Now, the printed auction price cheat sheet is optional. I do it to semi-manage ridiculous bids and not to have one owners get totally screwed, even if they deserve it. You don’t have to print your price cheat sheet, or even a recent price cheat sheet. Just something that sort of keeps them in the ballpark and reasonable. Our league is not money-oriented and is a fun league, so it’s not a big deal and the active owners will still be way more prepared. As I mentioned, this last one is optional. Use 20 minutes. Same for following years.
PREPARATION: Get to the sports bar a half an hour earlier. Setup your draft board on the wall, mirror, etc. using tape you brought. Arrange one table next to the draft board to support the labels with the players’ names, pens to keep track of the funds and stand or mug that will display the label of the player being auctioned. Arrange the rest of the tables so all 12 owners can see the board. Hand out the printed price cheat sheet, if available.
The owners start to arrive, order drinks and food. Reminisce about last season and start the smack talk about the upcoming season until all owners arrive.
LIVE AUCTION: This is the event of your league. Make the most fun out of it. Have all owners participate by stepping up to be the auctioneer when they nominate a player. This is lot of fun because each owner is different on how they announce the player, cajole bids, add in some smack talk and count down.
The owner listed in the first column will select the player’s name he want to auction and stick it to the stand. He will announce his bid, “ Arian Foster of the Houston Texans for $20.” At this point, all owners start bidding. We have a couple of our owners, while they are auctioning the player, who start promoting Foster credentials – 2,000 total years, 14 touchdowns, 50 receptions (if a points per reception league) – to get the owners to spend more money. He does this because he doesn’t want Foster and wants the other owners to spend more money so they have less to spend on a player the auctioneer does want. It’s funny because you know he’s doing it and why he’s doing it. It’s so obvious which help makes it amusing. The owner with the highest bid for Foster is not happy, and tells him to stop his BS and count down already. It’s very entertaining! Another owner’s countdown is “$45 going once. Me, $46.” Some owners will auction a player they want no matter what, and you learn that as you go through a live auction. Someone else may bid $47. So, he’ll countdown again, “$47 going once. Me, $48.” Don’t know why he says “$47 going once,” and not just bid “$48”. It’s his thing and he can’t help it which makes it funny. Basically I learned not to take his countdown meaningful until he says, “$48 going twice.”
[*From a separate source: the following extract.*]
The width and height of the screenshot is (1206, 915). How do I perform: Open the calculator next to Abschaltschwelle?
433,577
Once the auction for a player is over, the auctioneer places the label on the draft board for the owner who won the player. You, or another owner, will calculate the funds available for the owner who won the player, so he and everyone else know how much he can spend on the next player. You then call up the next owner, listed at the top of the columns, to auction the next player. You repeat this paragraph until every owner has a full team.
At the end, some owners will hang around, start evaluating everyone’s team and begin smack talking. “Yea, he looks like the team to beat.” Or, “what was he thinking? No running backs and weak wide receivers.”
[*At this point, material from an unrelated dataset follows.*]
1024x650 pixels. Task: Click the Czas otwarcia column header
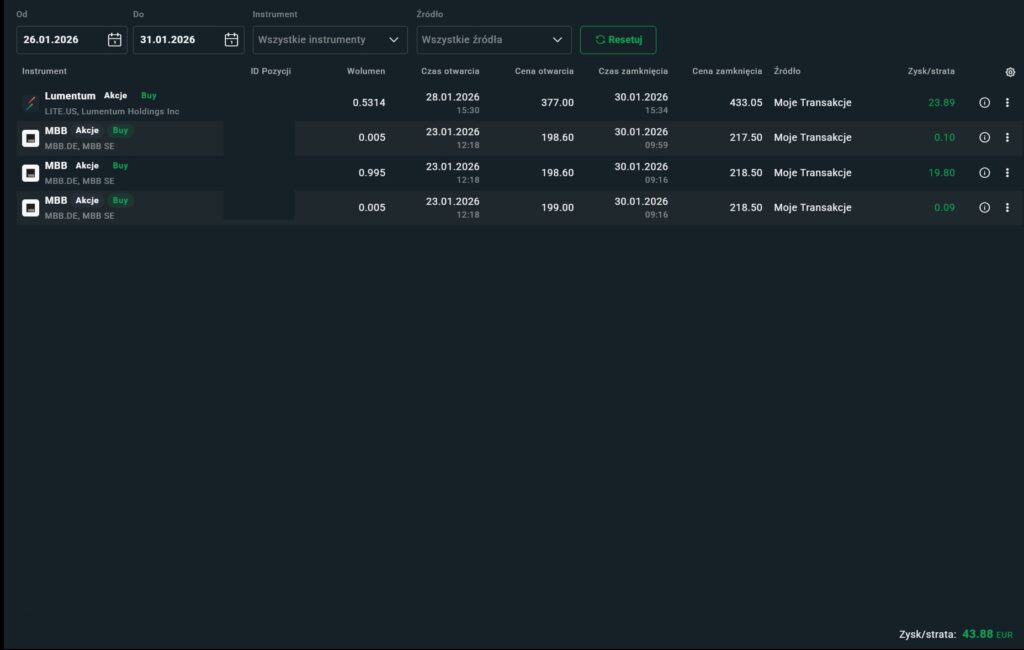point(451,72)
Use four hours for you beginning with setup and ending with the last player selected. Use three hours for the owners. To keep things moving, and shorten the time, make sure the next owner is ready to select a player to auction right after that last player was won. The time gaps between each player being auctioned are what will lengthen the overall time of the auction.
Now, you’re done. Your fantasy football season has started.
Total time needed is approximately five hours for the first year and three hours for following years. I am not counting Step 11, which is the actual live auction draft. This is not a lot of time for me and the return is well worth it. It went so well, that the following year we had about 6-8 non-owners show up to hang, have a good time and see what it was all about!
Hopefully this “A 12-Step Program: Live Auction Draft Made Easy!” will get to take the plunge and make a difference in your league.